The children of Chinese and Vietnamese immigrants, Lee says, are also positively influenced by professional and educational role models in their community. At school, they benefit from the positive ethnic stereotype of the diligent hard-working student. In the study, Lee says, parents pushed for their children to be in advanced classes – and some students even admitted to being bumped up by teachers even if their marks didn't justify it.

Lee's work is ultimately a caution about tying an ethnic narrative so tightly to achievement. She points out that most of the people interviewed for the story, while often successful, were not doctors or lawyers, and admitted to feeling they had under-performed based on cultural standards. Some who had pursued careers in areas seen as less prestigious, such as the arts, had cut connections with their ethnic community. As well, Lee says, Asian students may have the highest academic outcomes, but studies suggest they also have the lowest self-esteem.

Lee also points out that crafting a success narrative for one ethnic group creates, by extension, a negative stereotype for others.

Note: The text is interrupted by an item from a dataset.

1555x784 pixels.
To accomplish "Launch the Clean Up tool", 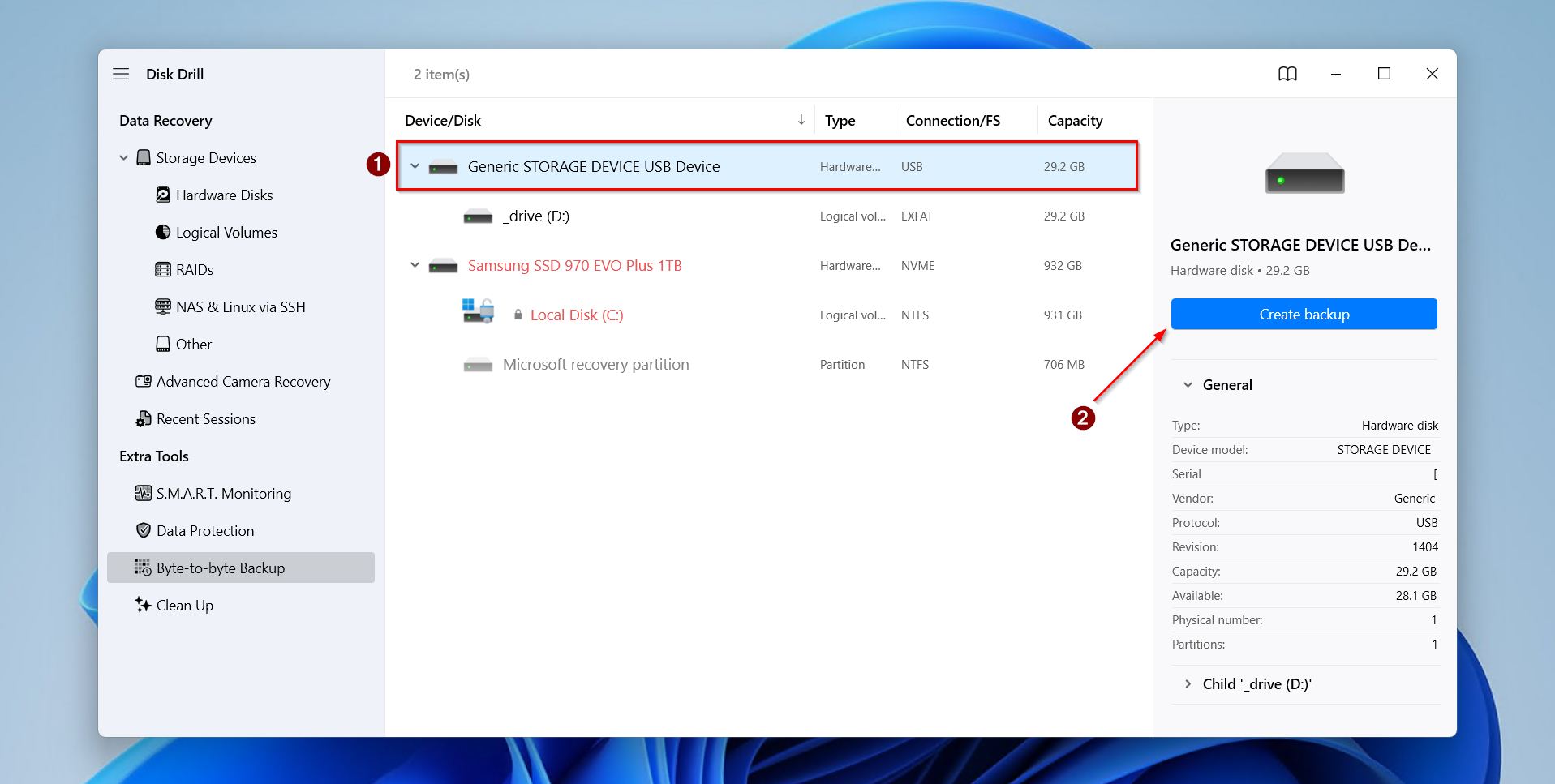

"We as a society tend to look at outcomes; they are the most visible markers of success – the type of job you have, the clothes you wear, the car you drive," says Lee. "So it's easy to pinpoint which groups look more successful without thinking about where they started from."

When success is measured not by where a second-generation child ends up, but by where their immigrant parents began, the storyline shifts – the most successful immigrants in the U.S. are not Chinese, but Mexican. The children of Mexican immigrants, Lee says, had the lowest educational attainment of any ethnic group in her research. Compared to 100 per cent of Chinese-Americans, only 86 per cent graduated from high school. But that rate was more than double their parents. (When it came to college, their rates doubled that of their fathers, and tripled their mothers.) "Even accounting for the additional obstacle for children of undocumented parents," Lee wrote in a recent Time Magazine essay, "there is no question that when we measure success as progress from generation to generation, Mexican-Americans come out ahead."

And you can bet that's just what their parents expected of them.

"It's not a question of certain cultures valuing education more than others," Lee says. "It's really about are we giving groups equal access to resources so that they have a fair shot of getting up that ladder."